**SUPPLIED TEXT:**
────────────────────
Difference Between Conventional Bank and Sharia Bank

Having explicitly dealt with what Sharia banking entails in our previous article, it becomes imperative to know the line of divides between conventional banking and Islamic banking.

It’s important to note that the word ‘sharia’ in this context doesn’t mean ‘only Muslim. We pointed out that Sharia banking is designed to accommodate Christians and Muslim and everyone irrespective of religious beliefs

What is Conventional Banking?

Also known as interest banking, conventional banking is a financial system whereby financial institutions accept deposits from their customers and give cash loans for the purposes of making profits through interest.

Difference between Sharia Banking and Interest Banking System

Major difference between a conventional bank and Sharia bank

We can look at the distinctions between both banking systems using:

  • mode of operation of savings accounts,
  • leasing,
  • lending,
  • Penalty charges
  • Gambling
  • Profit
  • Risk
  • Uncertainty
  • Mode of operation of current accounts

Lending:

Conventional banks are in the business of lending and borrowing based on interest.
────────────────────
**JOB 1:** Rewrite the paragraph of the banking text that begins "Also known as interest banking" in a single shorter sentence, keeping its main facts.

**PROVIDED RECORDS:**
────────────────────
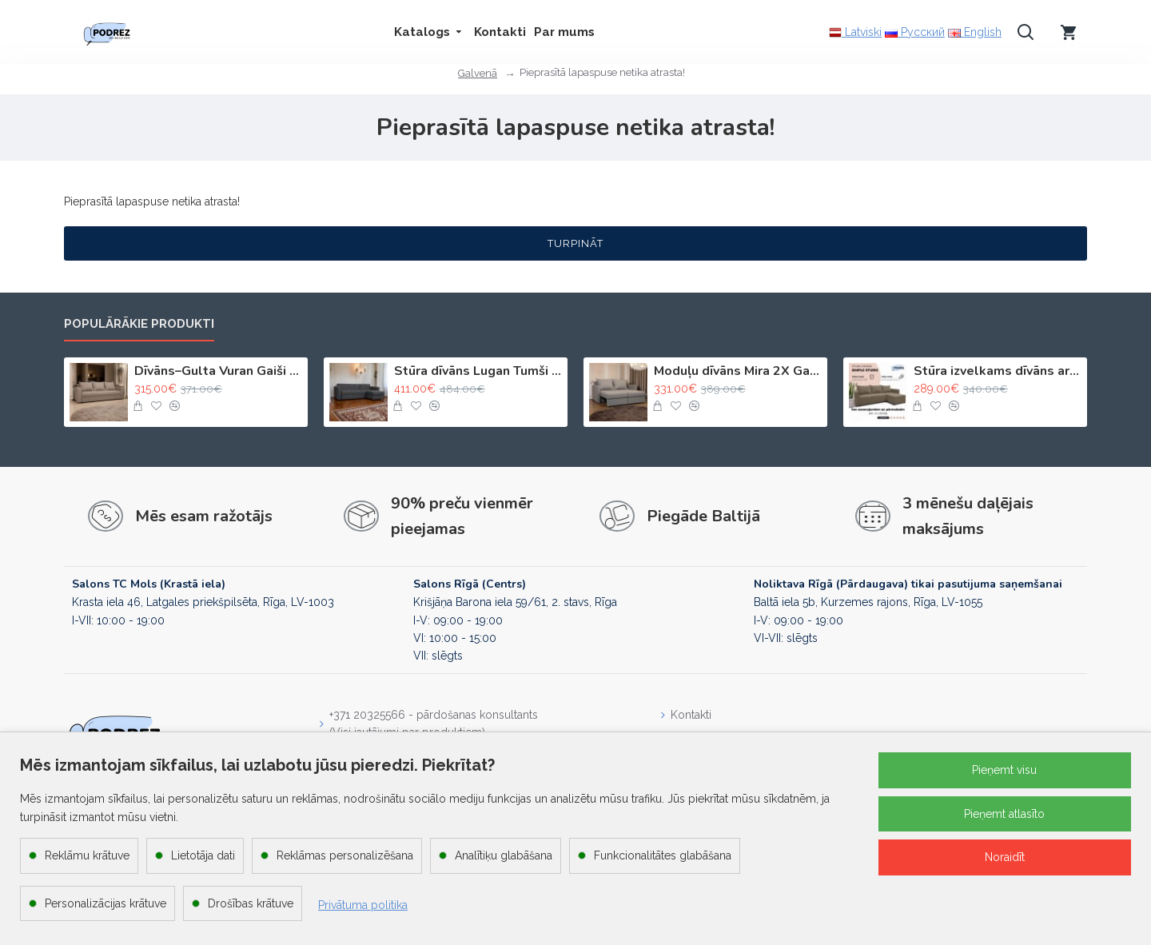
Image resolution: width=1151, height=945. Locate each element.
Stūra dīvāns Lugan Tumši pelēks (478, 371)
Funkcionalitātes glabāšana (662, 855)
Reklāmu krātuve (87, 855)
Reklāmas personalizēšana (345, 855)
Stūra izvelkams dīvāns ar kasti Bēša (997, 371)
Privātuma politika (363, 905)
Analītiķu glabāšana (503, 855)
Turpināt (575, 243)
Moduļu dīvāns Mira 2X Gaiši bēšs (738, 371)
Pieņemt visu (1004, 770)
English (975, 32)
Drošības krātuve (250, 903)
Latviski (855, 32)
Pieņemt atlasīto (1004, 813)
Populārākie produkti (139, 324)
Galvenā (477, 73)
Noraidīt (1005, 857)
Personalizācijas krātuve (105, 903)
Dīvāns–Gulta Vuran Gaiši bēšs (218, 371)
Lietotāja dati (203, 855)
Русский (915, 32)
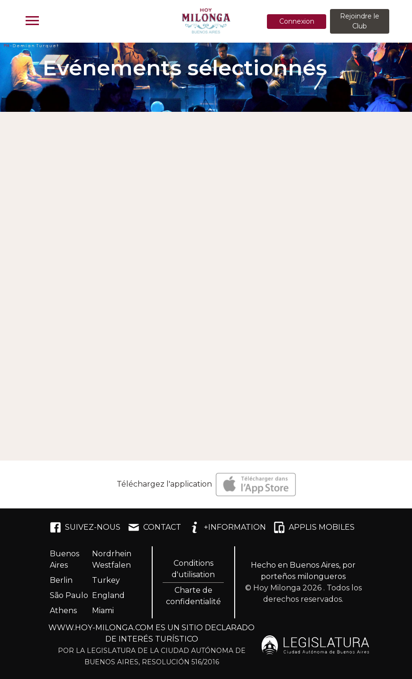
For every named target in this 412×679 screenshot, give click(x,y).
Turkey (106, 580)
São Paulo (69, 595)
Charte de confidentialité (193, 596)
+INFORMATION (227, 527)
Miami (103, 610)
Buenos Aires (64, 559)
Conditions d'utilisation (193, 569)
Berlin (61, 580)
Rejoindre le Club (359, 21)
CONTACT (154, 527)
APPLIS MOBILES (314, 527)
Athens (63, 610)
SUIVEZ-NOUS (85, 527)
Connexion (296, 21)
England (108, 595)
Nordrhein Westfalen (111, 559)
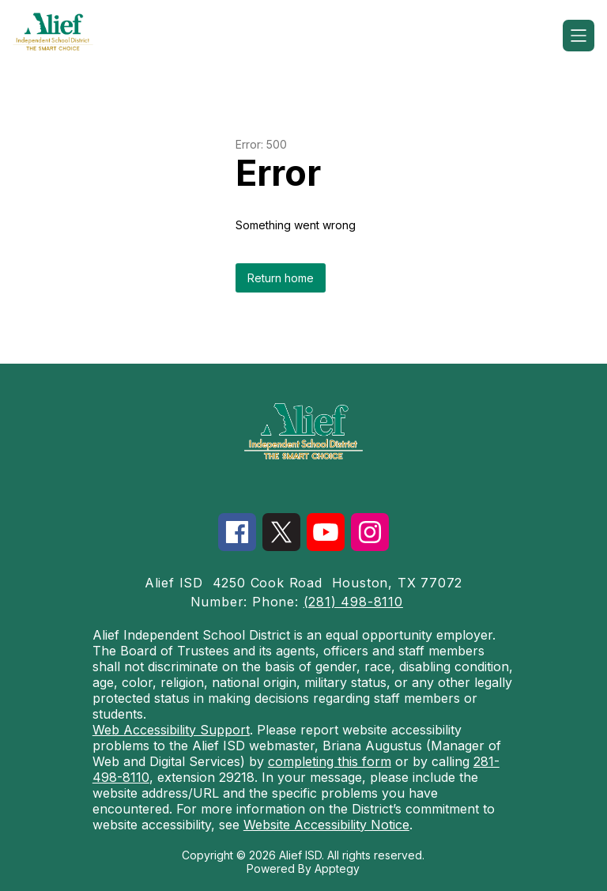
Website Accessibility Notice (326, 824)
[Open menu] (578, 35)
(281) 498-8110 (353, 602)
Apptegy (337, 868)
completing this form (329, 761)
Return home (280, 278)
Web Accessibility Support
────────────────────
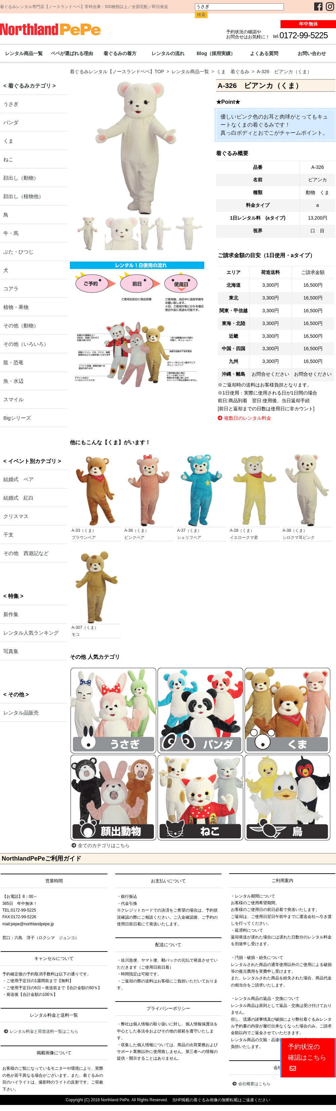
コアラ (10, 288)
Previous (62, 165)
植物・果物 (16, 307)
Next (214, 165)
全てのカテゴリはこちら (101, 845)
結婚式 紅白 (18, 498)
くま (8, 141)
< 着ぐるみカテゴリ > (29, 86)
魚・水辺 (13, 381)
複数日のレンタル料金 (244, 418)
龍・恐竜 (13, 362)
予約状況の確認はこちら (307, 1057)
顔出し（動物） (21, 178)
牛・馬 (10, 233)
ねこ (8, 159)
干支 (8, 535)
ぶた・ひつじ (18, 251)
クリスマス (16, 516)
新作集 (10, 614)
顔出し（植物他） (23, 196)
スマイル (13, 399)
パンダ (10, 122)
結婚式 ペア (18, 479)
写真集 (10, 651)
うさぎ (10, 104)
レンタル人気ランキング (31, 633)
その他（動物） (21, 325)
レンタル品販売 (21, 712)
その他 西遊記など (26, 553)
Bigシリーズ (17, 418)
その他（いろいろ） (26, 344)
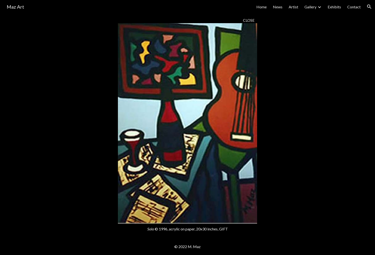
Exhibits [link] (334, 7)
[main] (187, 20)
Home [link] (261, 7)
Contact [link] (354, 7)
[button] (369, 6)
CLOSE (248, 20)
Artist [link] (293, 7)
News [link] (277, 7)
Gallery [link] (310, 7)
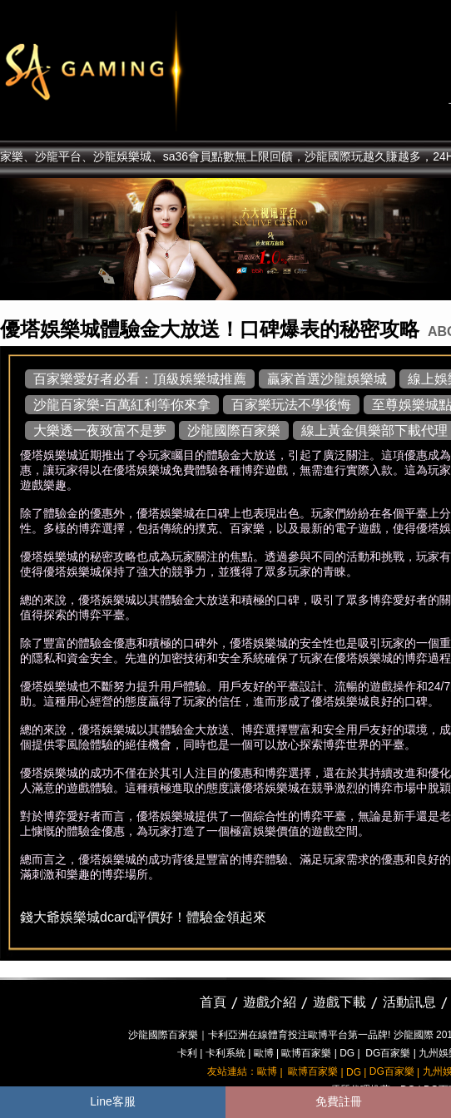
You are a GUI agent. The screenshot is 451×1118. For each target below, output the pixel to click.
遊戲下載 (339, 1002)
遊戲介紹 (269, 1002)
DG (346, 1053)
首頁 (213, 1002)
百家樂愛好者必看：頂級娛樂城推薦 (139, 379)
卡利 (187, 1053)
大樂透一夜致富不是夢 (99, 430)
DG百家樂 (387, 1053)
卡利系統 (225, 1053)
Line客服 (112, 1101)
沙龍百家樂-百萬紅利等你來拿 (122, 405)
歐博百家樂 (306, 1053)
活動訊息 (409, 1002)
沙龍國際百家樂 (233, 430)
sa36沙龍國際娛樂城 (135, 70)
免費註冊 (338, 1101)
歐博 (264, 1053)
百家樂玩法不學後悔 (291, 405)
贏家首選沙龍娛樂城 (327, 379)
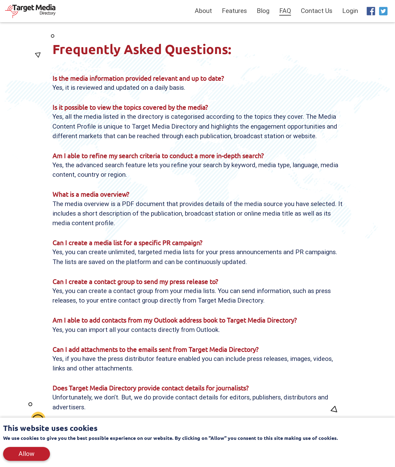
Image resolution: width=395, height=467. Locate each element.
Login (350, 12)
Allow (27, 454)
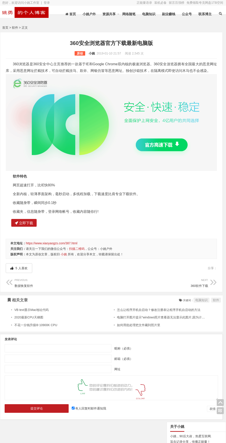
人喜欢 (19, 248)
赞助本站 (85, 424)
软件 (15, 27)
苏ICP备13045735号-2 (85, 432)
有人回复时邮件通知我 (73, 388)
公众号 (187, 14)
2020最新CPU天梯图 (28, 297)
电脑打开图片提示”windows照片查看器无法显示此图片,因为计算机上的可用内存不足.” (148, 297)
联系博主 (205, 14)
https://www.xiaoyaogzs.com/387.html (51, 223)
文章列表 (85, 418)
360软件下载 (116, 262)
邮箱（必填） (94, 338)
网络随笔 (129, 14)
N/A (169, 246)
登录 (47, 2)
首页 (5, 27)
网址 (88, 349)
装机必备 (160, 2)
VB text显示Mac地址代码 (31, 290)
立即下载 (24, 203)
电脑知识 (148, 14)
────────────────────
**JOB 2:** Put the records from the line with "大樂透一夜致富不是夢 (99, 430)" up to and including the line with "https://www.xiaoyaogzs.com/387.html (51, 223)" into a JSON list of strings, one string per line, and omit the pictures.

**ANSWER 1:** Conventional banking, also called interest banking, is a system in which financial institutions take customer deposits and make cash loans to profit from interest.

**ANSWER 2:**
[
  "大樂透一夜致富不是夢 (99, 430)",
  "DG百家樂 (387, 1053)",
  "卡利系統 (225, 1053)",
  "Line客服 (112, 1101)",
  "沙龍百家樂-百萬紅利等你來拿 (122, 405)",
  "歐博百家樂 (306, 1053)",
  "活動訊息 (409, 1002)",
  "沙龍國際百家樂 (233, 430)",
  "sa36沙龍國際娛樂城 (135, 70)",
  "免費註冊 (338, 1101)",
  "歐博 (264, 1053)",
  "百家樂玩法不學後悔 (291, 405)",
  "贏家首選沙龍娛樂城 (327, 379)",
  "Image resolution: width=395, height=467. Locate each element.",
  "Login (350, 12)",
  "Allow (27, 454)",
  "人喜欢 (19, 248)",
  "赞助本站 (85, 424)",
  "软件 (15, 27)",
  "苏ICP备13045735号-2 (85, 432)",
  "有人回复时邮件通知我 (73, 388)",
  "公众号 (187, 14)",
  "2020最新CPU天梯图 (28, 297)",
  "电脑打开图片提示”windows照片查看器无法显示此图片,因为计算机上的可用内存不足.” (148, 297)",
  "联系博主 (205, 14)",
  "https://www.xiaoyaogzs.com/387.html (51, 223)"
]